Infection with HCoV-NL63 and HCoV-HKU1 has been well documented in children presenting with respiratory tract infections, although the epidemiology and clinical course of these recently identified viruses have not been fully elucidated in China. Our data indicate that HCoV-NL63 and HCoV-HKU1 are present in hospitalized children in Beijing and cause significant morbidity. Several groups have reported that these viruses can be detected in patients with acute respiratory tract infections, including among Chinese children and adults living in Hong Kong [3, 4]. We found that HCoV-NL63 and HCoV-HKU1 were present in 8.4% and 14.9%, respectively, of respiratory samples collected over a 23-month period. This detection rate was higher than that in previous reports from Hong Kong and other countries [11–16], probably due to the increased detection sensitivity of real-time RT-PCR technologies targeting the N and 1ab genes.
In temperate climates, most HCoV-NL63 infections seem to occur in winter and early spring, including in Canada [6, 17] and France. In Hong Kong, most HCoV-NL63 infections were detected in the spring and summer of 2002, in the early summer and autumn of 2004–2005, and in the autumns of 2005-2007. In the present study, HCoV-NL63 infections peaked in the summer, fall, and winter months of 2009, but there was little activity at any time during 2008. Similarly, HCoV-HKU1-positive specimens were found frequently in winter-spring season in countries with temperate climates, including the USA and Italy [20–22]. Our data suggests that the seasonal circulation of HCoV-NL63 and HCoV-HKU1 in temperate regions is dissimilar to that occurring in the tropics.

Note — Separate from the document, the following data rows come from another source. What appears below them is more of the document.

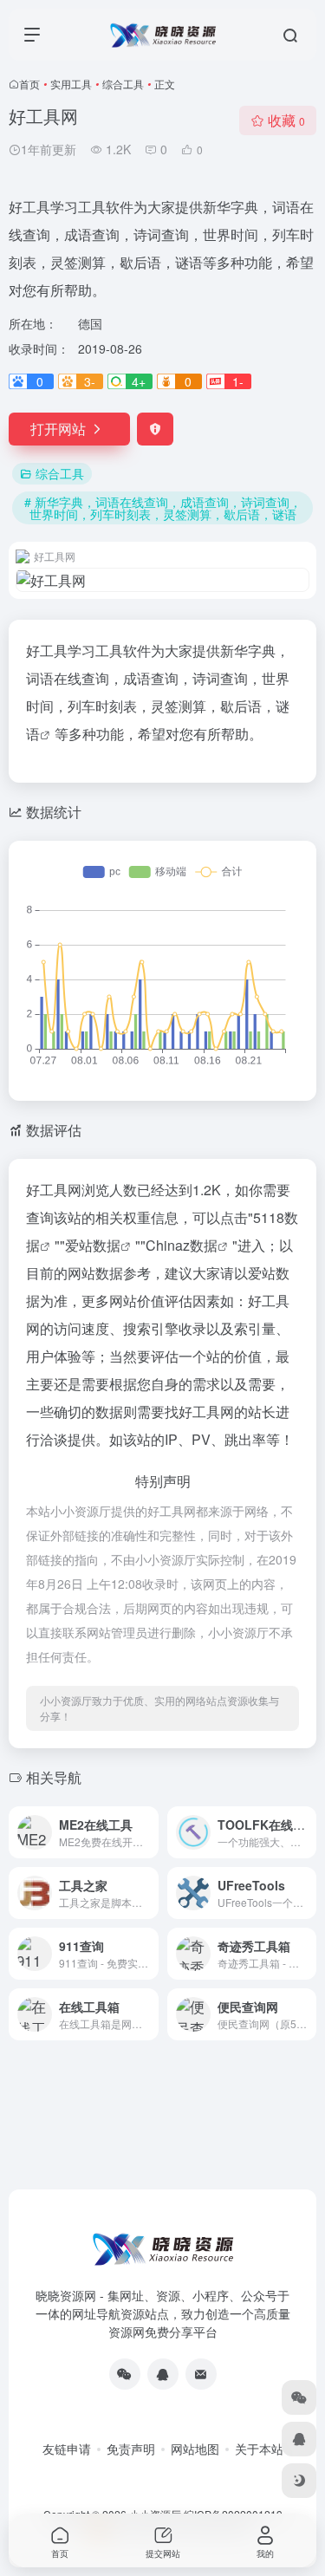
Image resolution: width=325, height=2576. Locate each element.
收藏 (286, 120)
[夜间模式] (299, 2480)
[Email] (201, 2374)
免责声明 (131, 2448)
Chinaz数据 (182, 1245)
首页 (29, 83)
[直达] (149, 1832)
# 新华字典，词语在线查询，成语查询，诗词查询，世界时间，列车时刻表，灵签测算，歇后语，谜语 (163, 508)
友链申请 (66, 2448)
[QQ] (163, 2374)
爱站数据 (92, 1245)
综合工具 (123, 83)
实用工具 (71, 83)
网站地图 (195, 2448)
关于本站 (259, 2448)
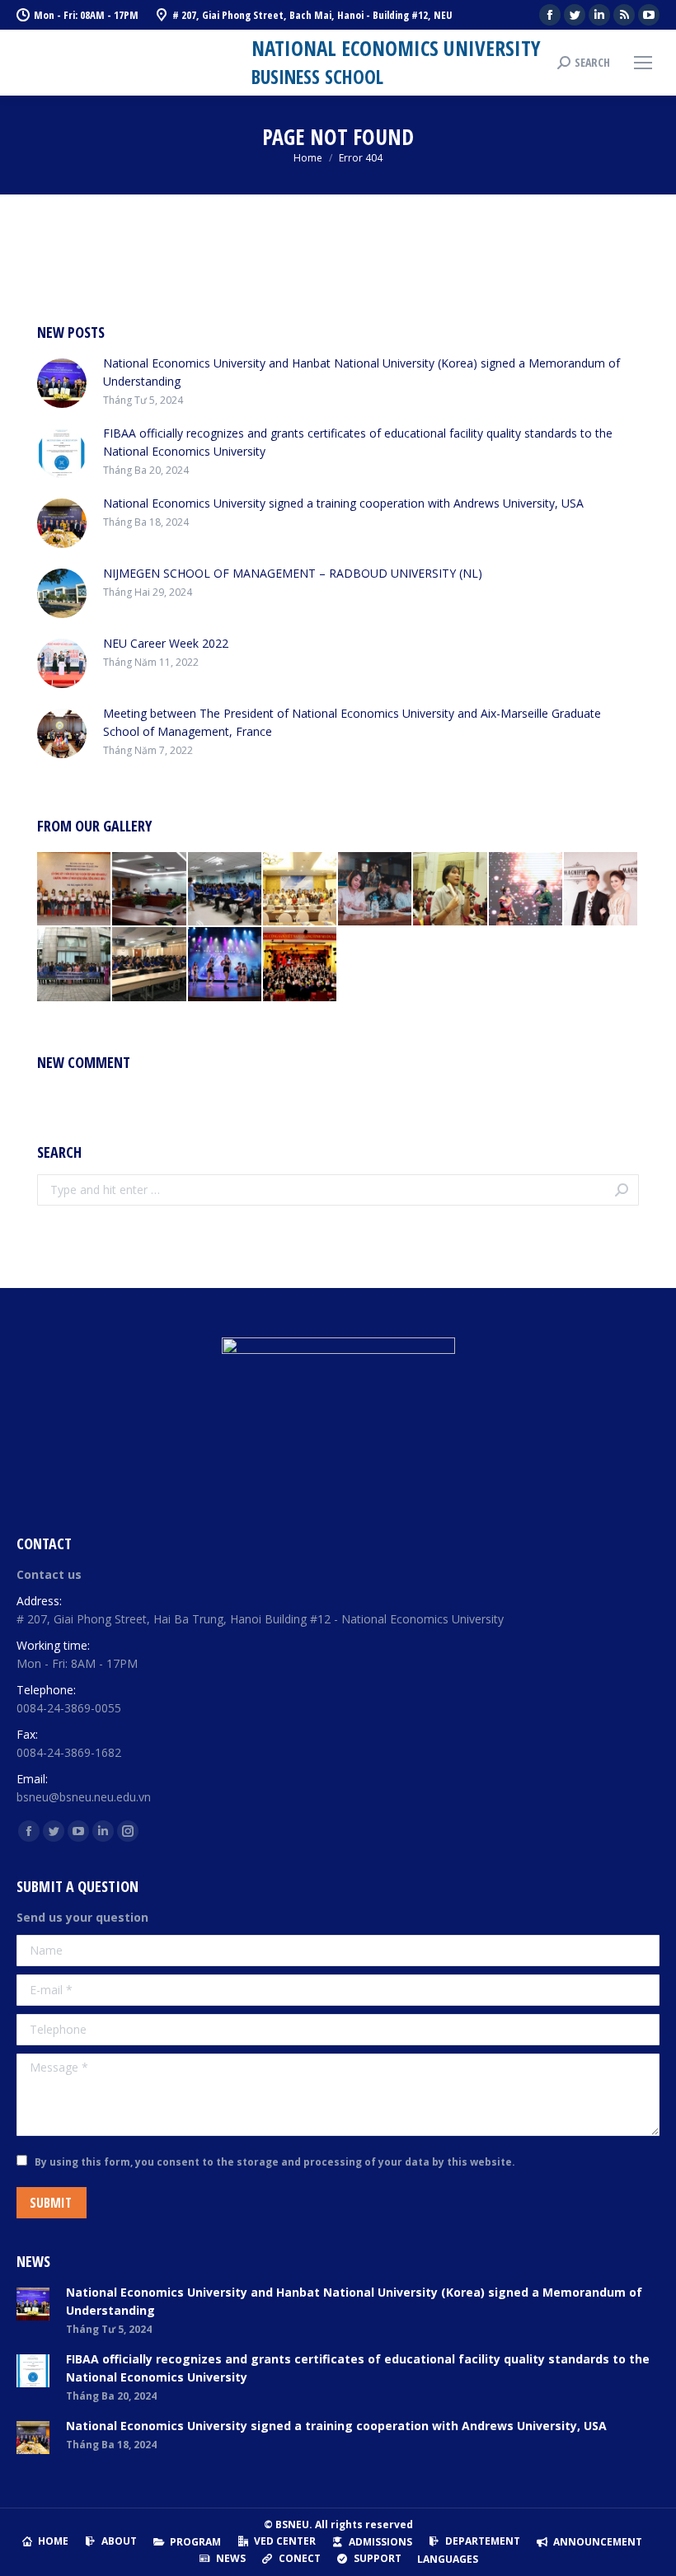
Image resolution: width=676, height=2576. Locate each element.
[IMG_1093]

It is worthwhile noting that more specimens from patients with ARI were collected during the winter months of 2008 to spring months of 2009 than at any other time during the study, but the infection rates of both viruses were relatively low during this time.
Being RNA viruses, HCoV-NL63 and HCoV-HKU1 have a high degree of genetic diversity, although studies on the sequence variability of HCoV-NL63 isolates in Asian countries are limited. Our N gene sequencing showed that HCoV-HKU1 strains circulating in Beijing are genotype A viruses, although the numbers analysed were small. The 1ab gene of HCoV-NL63 viruses showed more diversity. However, further sequencing of other genes is needed to enable assessment of the overall genetic diversity of HCoV-NL63 in Beijing and to confirm the genotype-specific assignment for these viruses, since this depends on the gene sequence analyzed.
Studies of multiple respiratory viruses indicate that although single infections with HCoVs occur, coinfection with RSV and parainfluenza 3 viruses is common in both HCoV-HKU1- and HCoV-NL63-positive patients. This makes it difficult to clarify the role of coronaviruses in childhood pneumonia or bronchopneumonia. Future studies using real-time RT-PCR and sample collection over several consecutive years will be helpful in providing further insights into these etiologic agents of respiratory disease in China.